Together with his friends Jorge Pedreros and Eduardo Ravani, he began by producing television programs such as Dingolondango (TVN, 1976–1978). In 1978, they created the hit comedy show Jappening con Ja, which aired on Televisión Nacional de Chile and later on Megavisión over a total span of 26 years (1978–2004), featuring various casts. On that iconic program, Fernando popularized characters such as Canitrot, Pepito TV, Ele Jota, Segismundo Vega, Licenciado de la Mora, Alaraco, and el Guaripola.

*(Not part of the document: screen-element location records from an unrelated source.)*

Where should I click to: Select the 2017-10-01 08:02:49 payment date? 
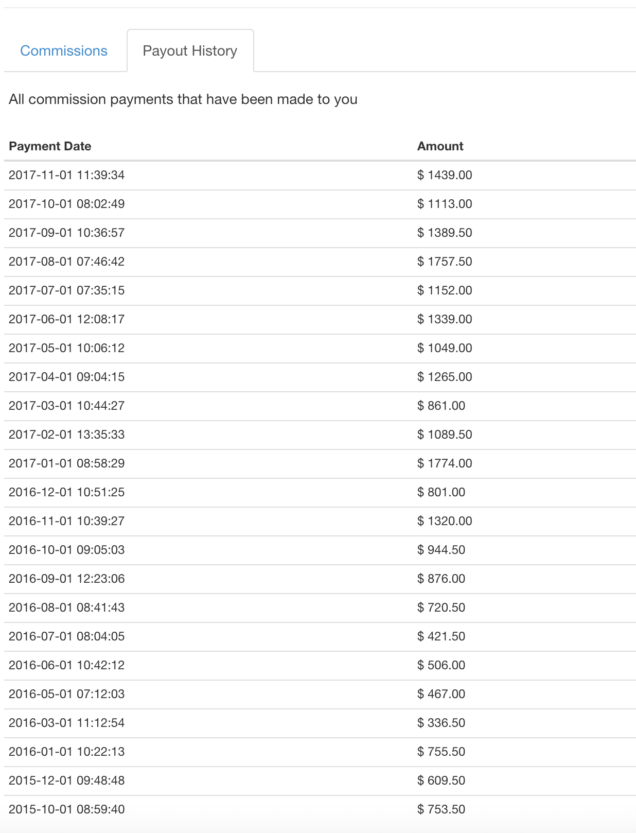pyautogui.click(x=66, y=204)
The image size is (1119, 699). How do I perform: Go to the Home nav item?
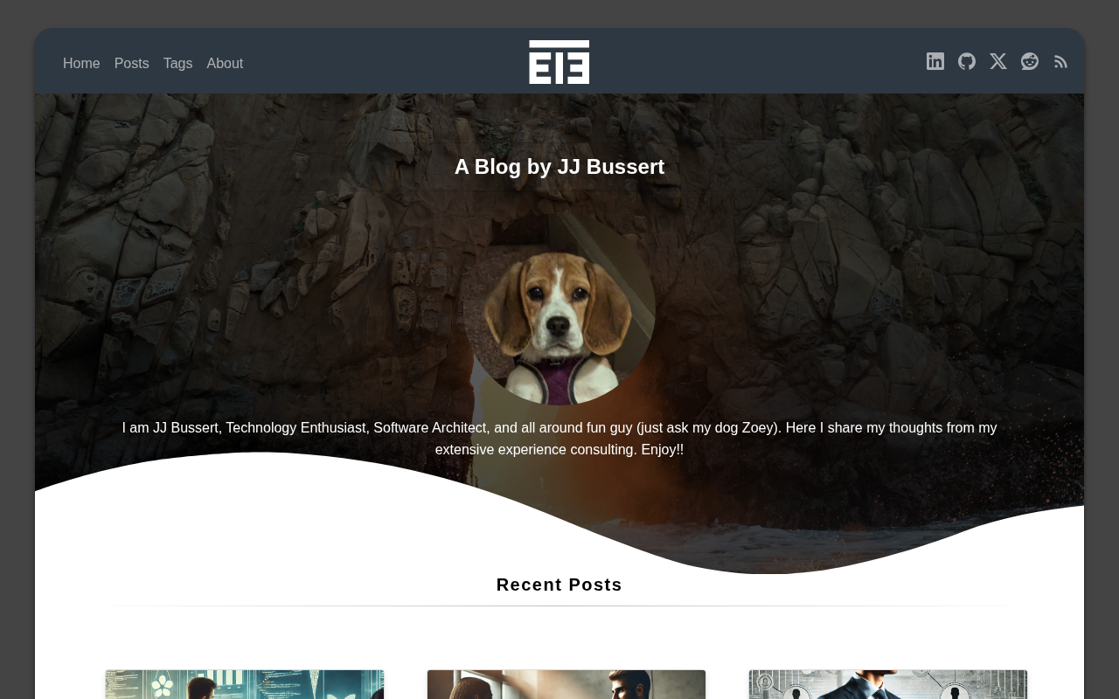coord(81,63)
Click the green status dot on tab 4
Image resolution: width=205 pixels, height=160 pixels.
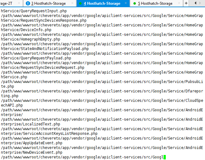tap(80, 3)
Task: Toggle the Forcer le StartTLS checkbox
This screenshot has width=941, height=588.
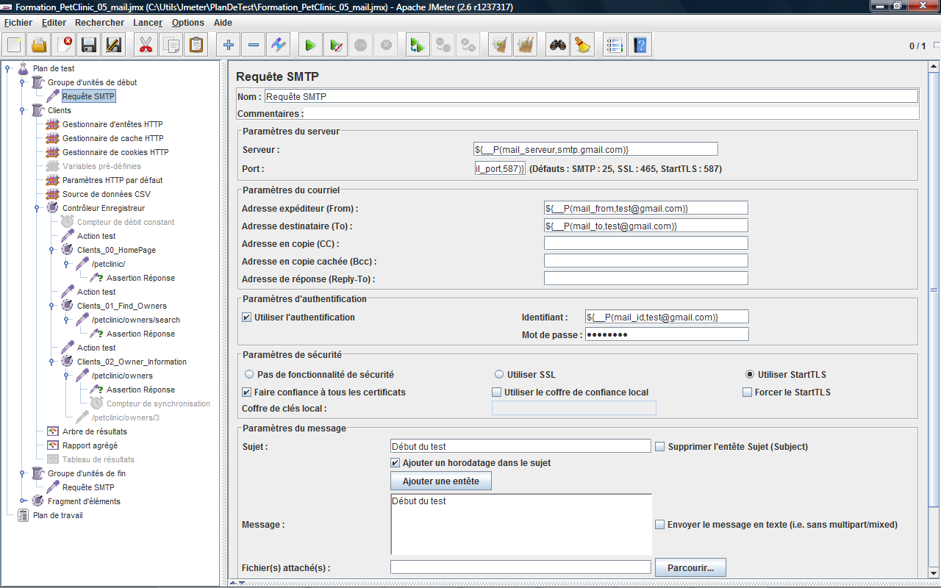Action: pos(748,392)
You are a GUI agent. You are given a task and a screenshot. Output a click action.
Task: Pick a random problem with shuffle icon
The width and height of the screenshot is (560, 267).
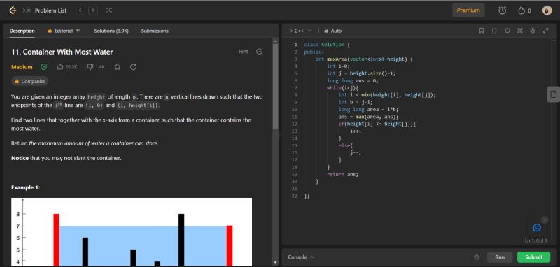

He has also appeared in various other television programs, including: Una vez más hosted by Raúl Matas, Para eso estamos, Si se la puede, gana, and El Show de Pepito TV (2001) on Canal 13; Siempre contigo (2003) and the youth miniseries Don Floro, Xfea2 (2004), Es Cool, and Mitú (2005) on Mega; and *Buenas noches Chile* (2007–2008) on Zona Latina. He also appeared in the comedy series Paola y Miguelito, playing Don Cipriano Rojas—"Paolita's" uncle—who, upon his death, bequeathed his apartment to her and his mischievous son.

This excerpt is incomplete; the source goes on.